I watched this video twice now over 2 days and took notes as I do with these lessons and just a couple questions for now. I have a idea on most of the principles of animation all ready but each one goes down a seemingly endless rabbit hole I am realizing that you could spend forever on mastering,
Towards the end of the video wayne talks about not needing to delay all keyframes but have them on different rotations when offsetting character animation, I wonder what examples that would be of and what it would look like in blender, may look into that more myself. And then I was having a hard time imagining with this example when he mentioned to move the arm up and drag the wrist to animate the drag on the keyframe itself since its part of the whole movement. All of this is probably normal to not get yet since this is brand new to me practicing this concept pretty soon. I just like to get ahead of the game if I can :)

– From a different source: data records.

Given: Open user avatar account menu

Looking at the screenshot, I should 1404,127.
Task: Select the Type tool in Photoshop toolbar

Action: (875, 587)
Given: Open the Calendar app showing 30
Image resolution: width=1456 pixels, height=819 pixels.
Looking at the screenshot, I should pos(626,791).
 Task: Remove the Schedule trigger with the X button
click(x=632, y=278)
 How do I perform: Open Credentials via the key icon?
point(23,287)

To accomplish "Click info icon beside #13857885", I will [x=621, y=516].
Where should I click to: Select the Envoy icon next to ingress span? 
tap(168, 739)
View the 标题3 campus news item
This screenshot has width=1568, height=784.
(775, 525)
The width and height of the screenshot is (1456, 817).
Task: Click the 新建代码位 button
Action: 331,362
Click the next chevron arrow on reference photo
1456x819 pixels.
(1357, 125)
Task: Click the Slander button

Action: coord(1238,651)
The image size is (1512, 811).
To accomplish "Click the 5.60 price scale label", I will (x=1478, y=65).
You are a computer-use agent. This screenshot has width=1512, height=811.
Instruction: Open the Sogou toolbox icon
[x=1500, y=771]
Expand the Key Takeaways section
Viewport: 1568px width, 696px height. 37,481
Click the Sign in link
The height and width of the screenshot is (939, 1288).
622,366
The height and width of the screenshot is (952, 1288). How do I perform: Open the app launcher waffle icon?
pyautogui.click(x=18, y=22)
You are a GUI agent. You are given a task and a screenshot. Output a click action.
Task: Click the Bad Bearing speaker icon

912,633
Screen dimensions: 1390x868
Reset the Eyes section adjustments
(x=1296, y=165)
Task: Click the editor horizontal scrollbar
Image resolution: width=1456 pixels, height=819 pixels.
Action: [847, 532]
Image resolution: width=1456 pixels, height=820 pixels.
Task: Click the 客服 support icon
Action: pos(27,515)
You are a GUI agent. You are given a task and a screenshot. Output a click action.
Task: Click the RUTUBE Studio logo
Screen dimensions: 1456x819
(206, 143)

Hi Brandon, not sure if I get your question right. Don't worry about the rabbit hole, this topic is hard and takes time (i'm still not though the complete bundle and I'm still struggling after a long time.) But for overshooting an action (making an action delay it's end a little, you can either move the keyframe a little or even better, use the bezier curve to slow the end (making your curve continue a bit in the direction it was going past the keyframe before going back the other way. My feeling is that this helps you give you more granular control.
Sebastien is correct.
If you want to offset the animation, you can offset the keyframes in time - or you can rotate your handles to delay the extreme poses.
(There is a use for both situations)
Hopefully this sheds more light on it.
You can see that the keyframes align (yellow rectangles)
But this sine wave is offset in time simply by rotating the handle accordingly.
I have hidden the handles because it makes it made my annotations less clear.
Here is the version with the handles.
Hope that helps.
ok, I am sure as I learn more and gain more freedom in animation there will be different tasks I can use to achieve the same goal like the delaying keyframes wayne just talked about in the comment. Maybe at the start it would be better to keep the keyframes aligned and have the overshoots and rotations or maybe I will get to practice both cases early on? I am not sure if they would both let you end up in the same goal or if they have their own benefits, and I am not sure what they would be yet either as examples if I need to know this soon. The charts above do help me understand the offsetting animation stuff a little more though.